Another cop cruises by. I bite back a scream at the third rendition of Sermon by the Fence. Once he finishes the retelling the Expert wonders if the cop might not want to adopt the cat. She's twelve months old, housebroken, she's a sweetheart...
She's still stuck on the fucking fence. This is not helping.
While the Expert is busy shooting the shit with some medical staff, stuck on repeat, I get a little closer to Pike. I'm not close enough to the fence to itch a trigger finger but if she jumped or fell I could bolt forward and probably catch her. She's looking at me. Understanding. She's close. She's got her head under the wire now. All she has to do is jump, lean, or fall forward. Even if I don't catch her it's not that far; she's jumped off a higher fence than this before. She's tensing to spring–
"Get back, she's going to jump! Get back, get back and give her space! Come on, Sunny-girl!"
I haven't moved in over five minutes, but as the Expert swoops in with arms flapping to coax her down Pike flinches back. She almost falls right into the razor wire but her cat-like reflexes (ha ha) spare her a grisly fate. She retreats back to her original position, stuck and surrounded. She closes her eyes.
~
I read in a play once a line that's stuck with me for many years: 'hell is other people.'
For me, the struggle to understand the motivations of other human beings has been the foremost challenge in my life. I still wrestle with it. In the end I can see that the Expert is not a malevolent sadist, but the way he prioritized his own needs – to be recognized as the premier 'cat guy' above and beyond anyone else, to exert authority and control over a situation which required neither in order to ameliorate his own sense of powerlessness, and so on – over the needs of the cat he spent hours talking about rather than actually helping left me exhausted and pissed off for several days afterward. It's hard for me to be dismissive and write him off as merely an oblivious douche or an arrogant ass but that was as good of an answer as I could come up with.
I made a note to ask Dante which circle of hell we'd entered, and let it go.
A week later I gleaned some more insight into the nature of the machinations I'd so guilelessly stumbled into the midst of.
Pike did make it down off that fence that day. The Expert's carefully orchestrated rescue took place before the audience he'd been glad-handing, the hero of the day for all to see and talk about. I didn't make too much of Pike's prolonged absence afterward since I assumed he'd taken her inside to help her get over the stress of the ordeal he'd put her through (despite the fact that being trapped inside has led to innumerable stress-related behaviors from the cats; they are very much like the people similarly trapped in the same spaces and often act out the same way. This is obvious, but lost upon a vast intellect such as the Expert commands.)

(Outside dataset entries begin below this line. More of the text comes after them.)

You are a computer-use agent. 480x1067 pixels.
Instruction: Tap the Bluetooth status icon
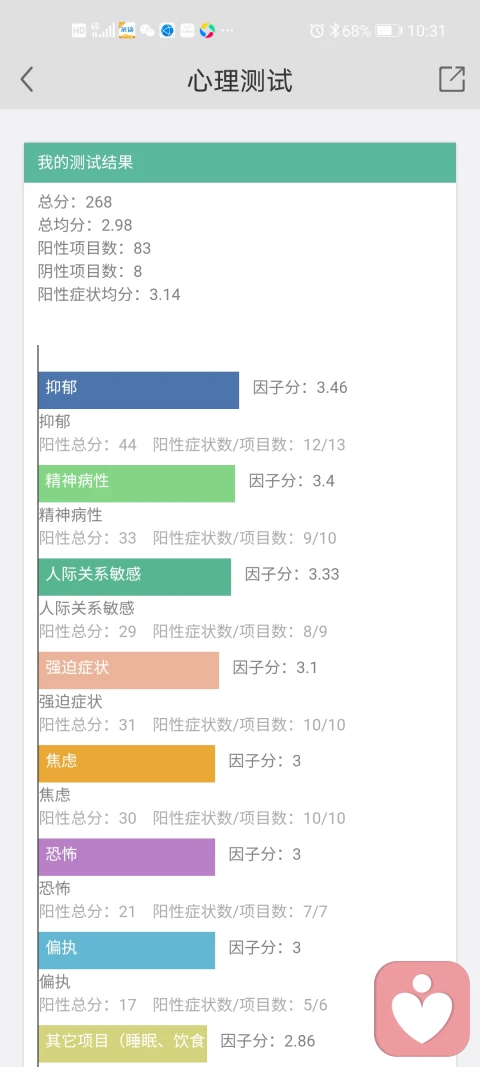(x=334, y=31)
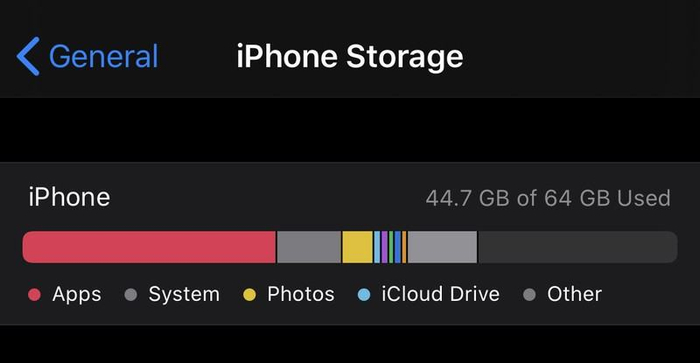Click the yellow Photos legend dot
Image resolution: width=700 pixels, height=363 pixels.
click(x=250, y=295)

A week on, I put the question to the Expert. He wriggled like a worm dodging the hook, but in the end he told me she wasn't here anymore. And I asked the age-old question, and he answered even as I saw his every instinct crying out for him to dissemble: he'd arranged for Pike to be adopted out in secret without consulting anyone else who'd had a hand in caring for her or about her. Gone without a trace so far as I was concerned. I didn't even get a chance to say goodbye.

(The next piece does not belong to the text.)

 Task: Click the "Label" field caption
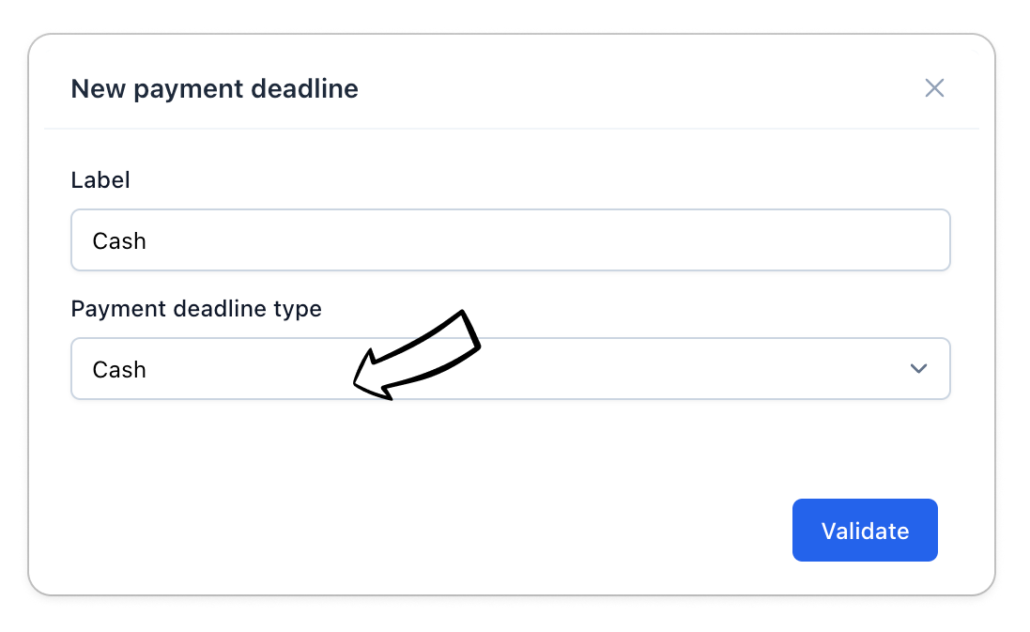(100, 180)
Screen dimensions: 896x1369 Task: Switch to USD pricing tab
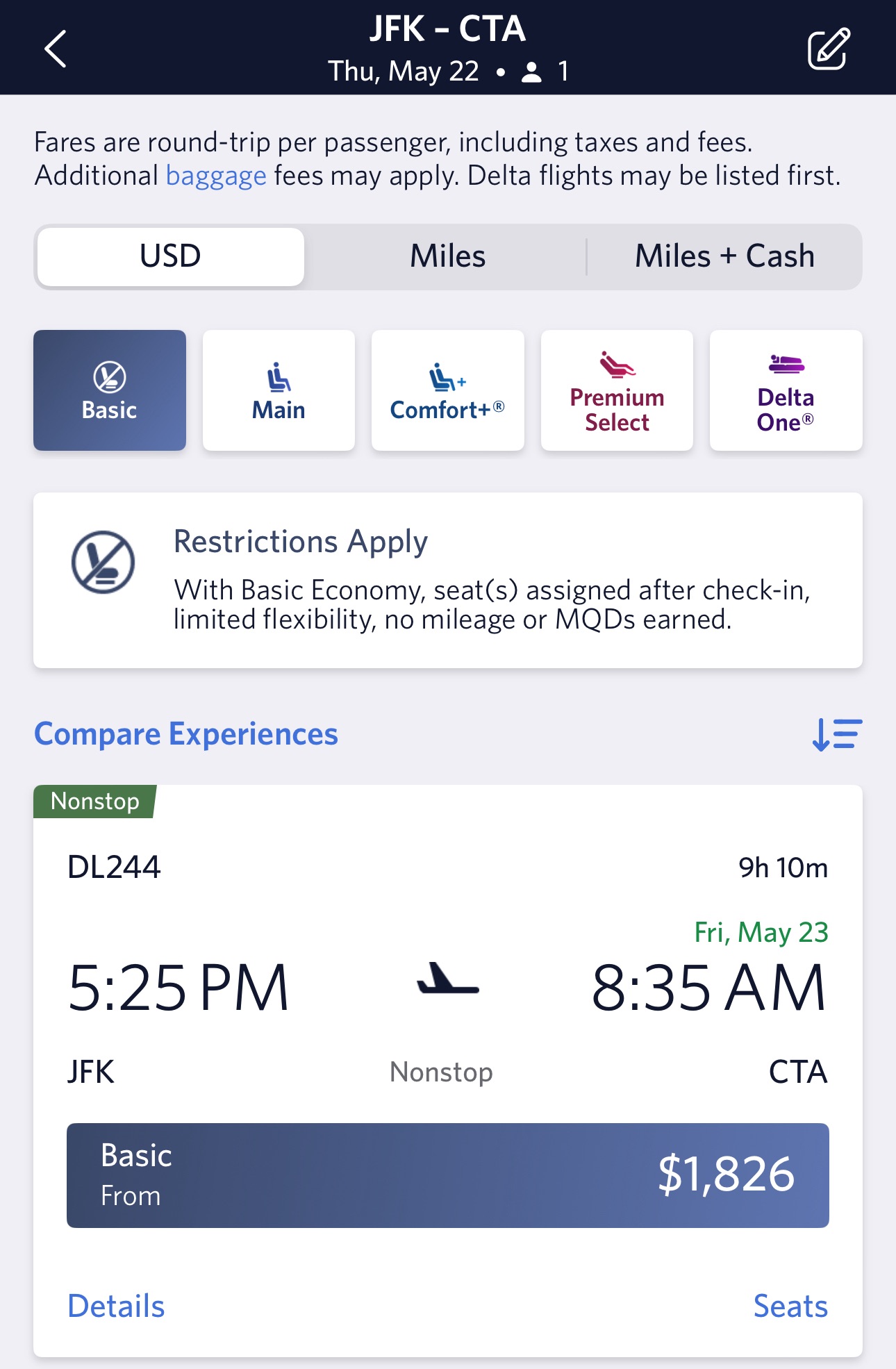(x=171, y=256)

It is not a bad thing for prison cats to be adopted. That's the goal, to give them a better life. But it is not the goal for someone to use a cat to create high drama, then assume the mantle of rescuer when he unmucks the mess he's crafted to serve his own interests. The Expert sat tall on his high horse, extolling his own virtues: he resolved a conflict between the dog program and the cats, but it is a conflict he set into motion and fanned the flames of until no one could ignore it, like a firefighter who bravely retrieves someone from a burning building that he himself put the torch to, then gets his smug mug slapped in all the papers.
But that's people for you. That's one of many reasons I'm glad I'm a cat.